Task input
★ ★ ★ ★ ★ ★ ★

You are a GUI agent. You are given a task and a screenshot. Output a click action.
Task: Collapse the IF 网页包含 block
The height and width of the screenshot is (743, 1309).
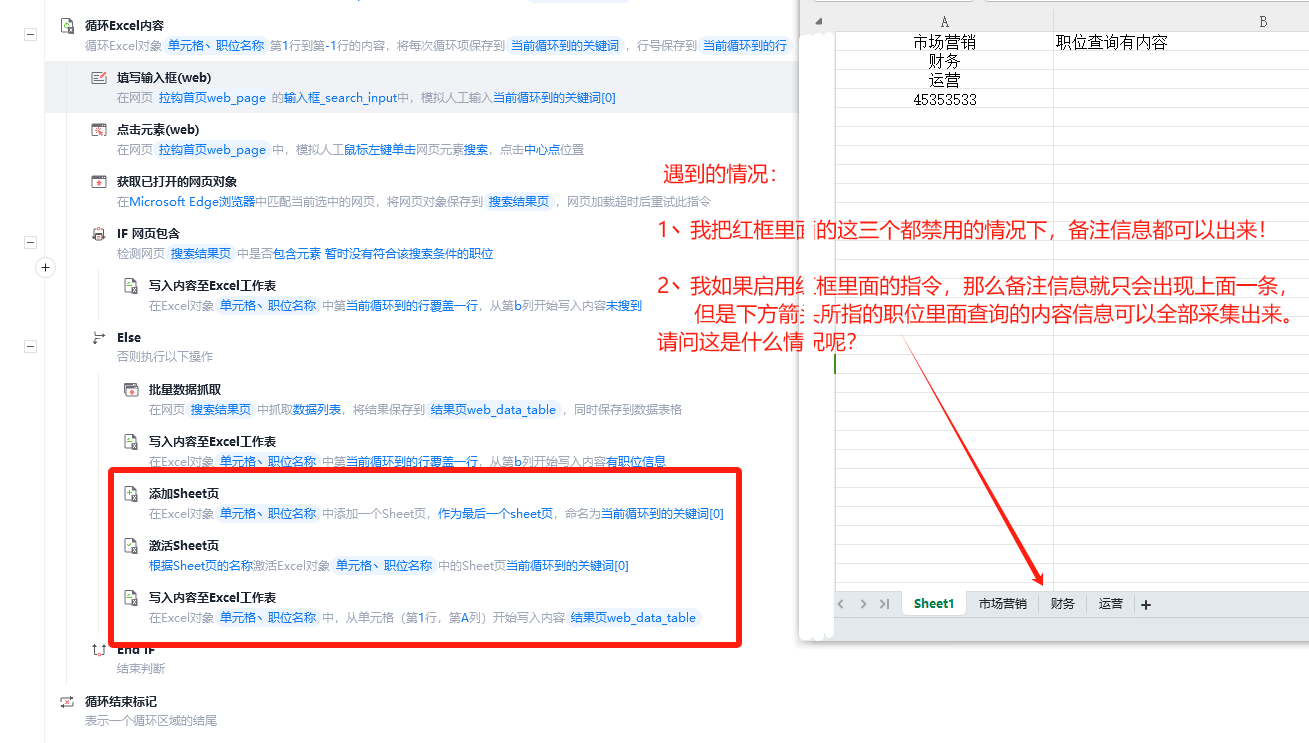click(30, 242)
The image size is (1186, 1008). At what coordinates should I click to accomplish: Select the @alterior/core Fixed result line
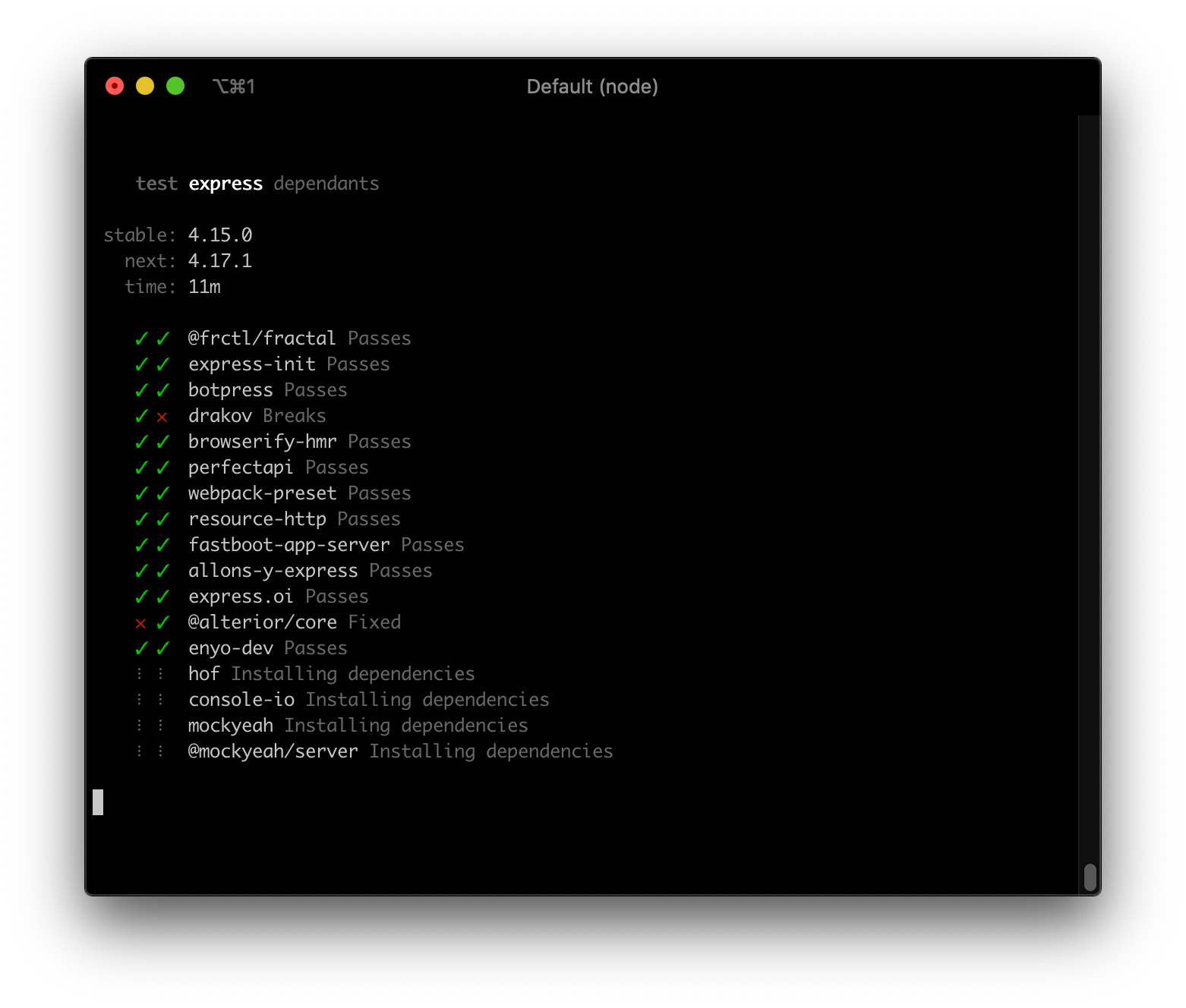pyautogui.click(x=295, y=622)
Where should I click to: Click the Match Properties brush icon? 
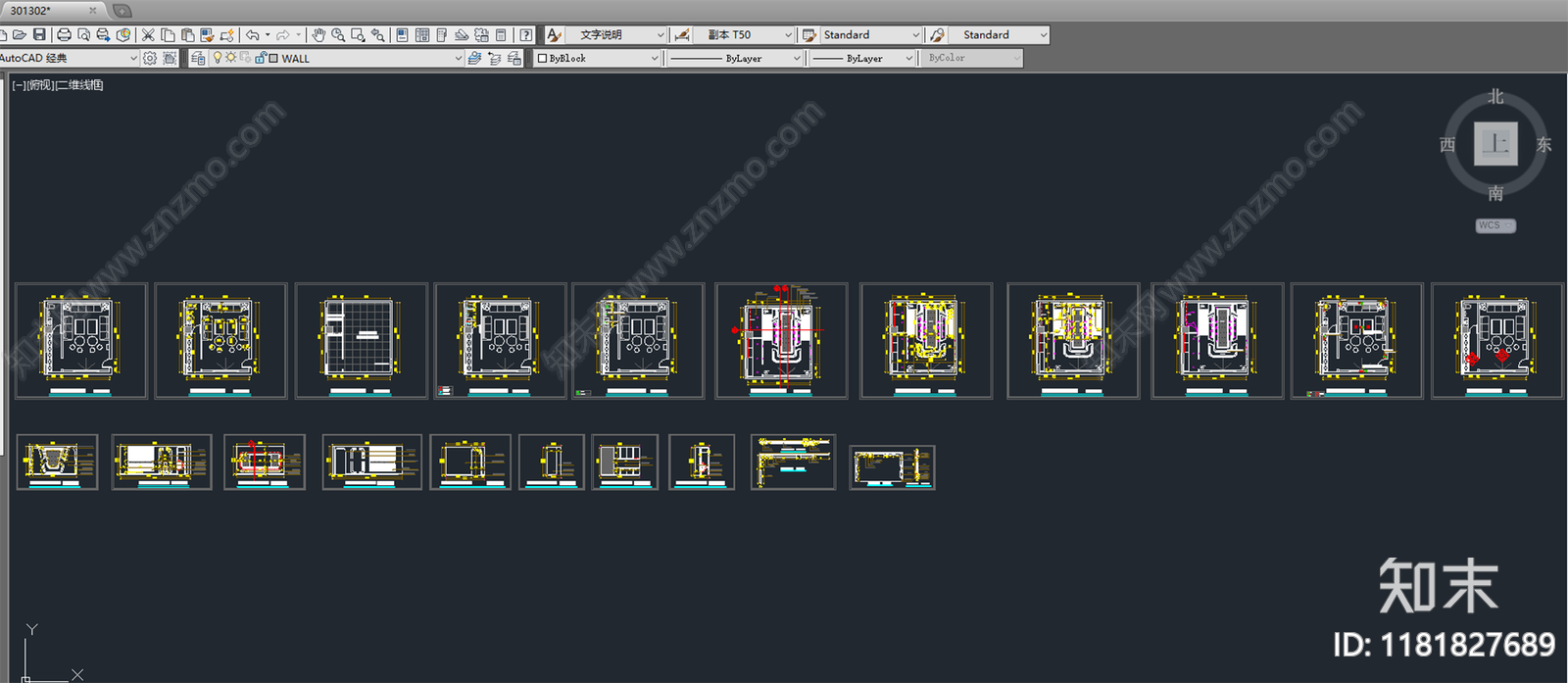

★ ★ ★ ★ ★ ★ ★

Task to carry out
From the line that contains "Task: Collapse the IF 网页包含 block" through the last line of the entries, transcribe every line exactly, leaving out the pictures.

Answer to this task
Task: Collapse the IF 网页包含 block
The height and width of the screenshot is (743, 1309).
click(30, 242)
The image size is (1186, 1008). At what coordinates should I click to accomplish: Select the @alterior/core Fixed result line
pyautogui.click(x=295, y=622)
Where should I click to: Click the Match Properties brush icon? 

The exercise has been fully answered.